Last week’s Blog post explained how making connections is a useful reading comprehension strategy. This post will describe some other reading comprehension strategies that can be used to improve reading comprehension such as asking questions, visualizing and inferring.
Asking questions: Improve reading comprehension by asking questions
One problem some students have is not being about to understand or recall the information they just read. Asking questions about the text while reading improves reading comprehension because it causes the reader to stop and consider what they are reading. If a student is reading and there is something that doesn’t make sense, they should write the question down on a sticky note and place it on the page to ask a teacher or reading tutor later. Students can also write down vocabulary words that they are not familiar with and look them up in the dictionary while they are reading so they are able to gain a better understanding of what they are reading.
Visualizing: Increase reading comprehension by visualizing the text
A common way that educators test students for reading comprehension is to give students a portion to read and then ask them questions about the text. If a student has a hard time recalling events from the text, sometimes it helps to practice visualizing. Visualizing helps people to remember just about anything; including people’s names, places and events. This principle of visualization applies to reading as well. By asking students to close their eyes and picture everything that is occurring in the text it will help them to be able to recall the events and details from the text.

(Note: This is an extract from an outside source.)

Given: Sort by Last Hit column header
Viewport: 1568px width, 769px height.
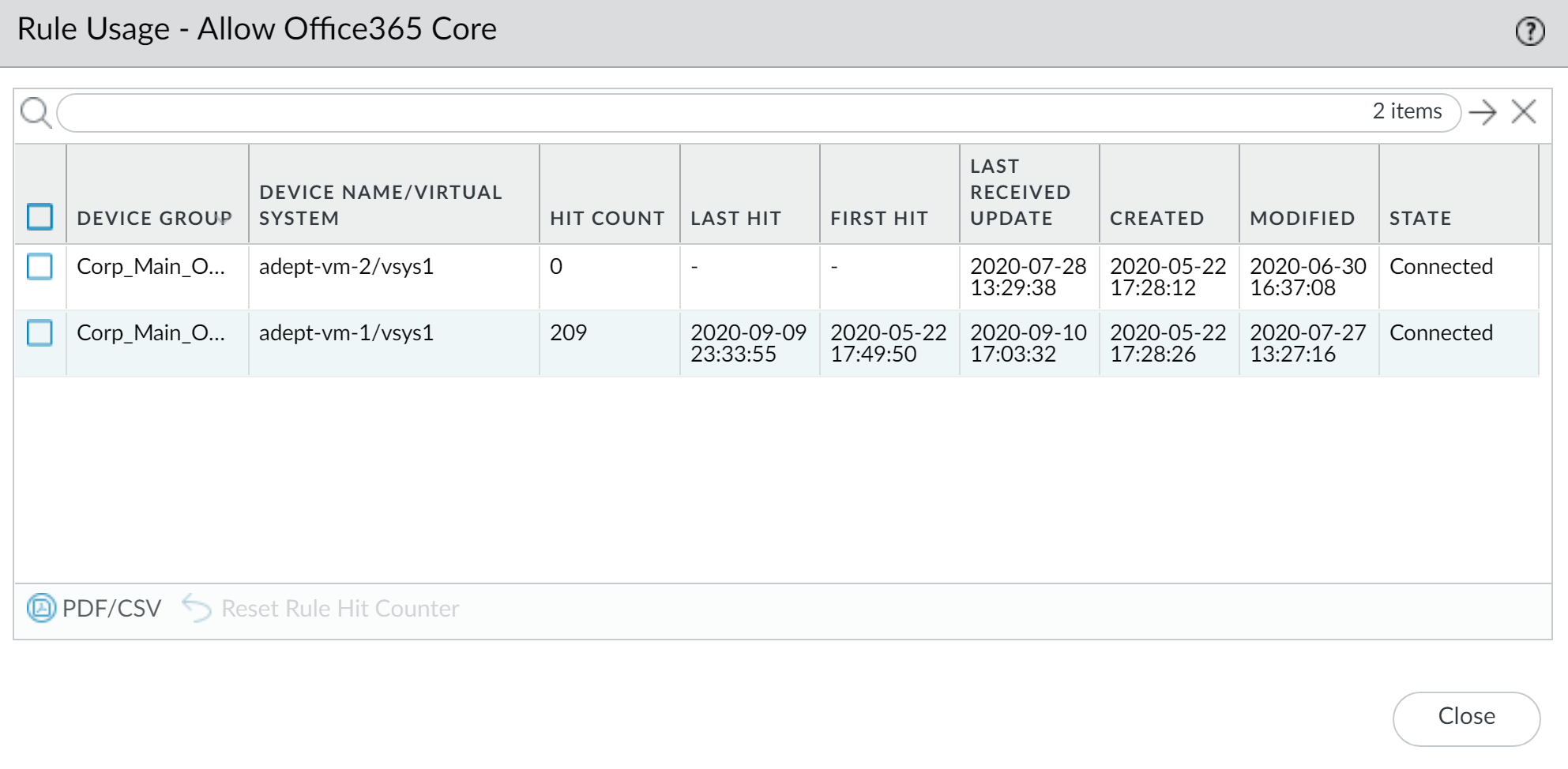Looking at the screenshot, I should click(735, 218).
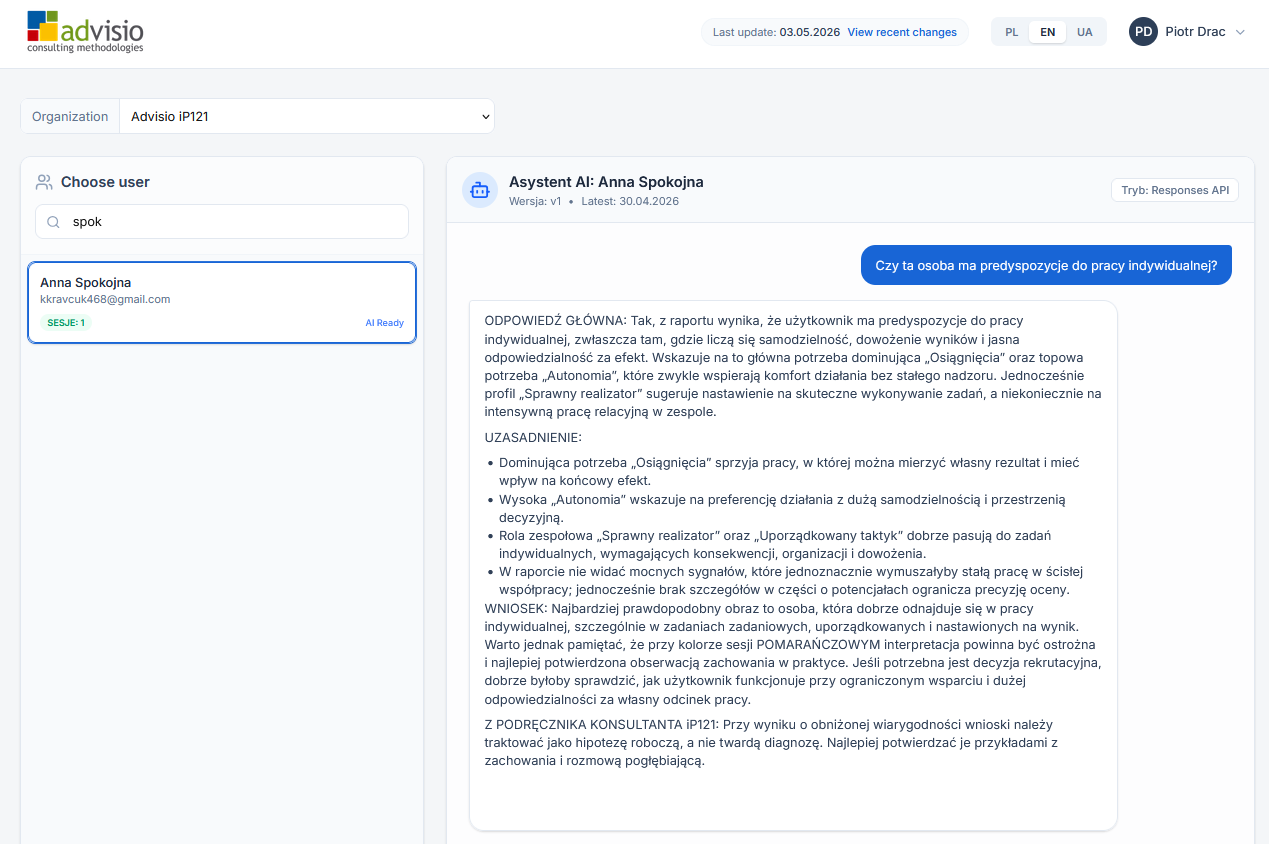Click the search magnifier icon

pyautogui.click(x=54, y=222)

Inferring: Gain a better understanding of the text by inferring
Writers use foreshadowing to activate inferences and predictions from the reader. If students are not interested in what they are reading in can be difficult to keep them focused on what is going on in the text. By encouraging students to make inferences about what they are reading they will be helped to stay connected and invested in the text. Teachers and reading tutors can help draw out a student’s thoughts and considerations of the text by asking them questions like, “what do you think this character meant when they said this”, or “what do you think the character will do next”? These are things that might not be clearly spelled out in the text, but can be inferred by taking the time to consider what is happening. This practice of inferring while reading keeps the reader interested in what they are reading and wanting to read more to find out what happens next.
Practice reading comprehension strategies regularly
By implementing these reading comprehension strategies, students will begin to use these strategies unconsciously. Without the proper reading comprehension skills, reading can be difficult and frustrating. However, once a student learns how to read using some reading strategies, reading can become an enjoyable experience. Being able to read and understand the text is exciting and freeing, and it opens the door to unlimited knowledge, entertainment and adventure.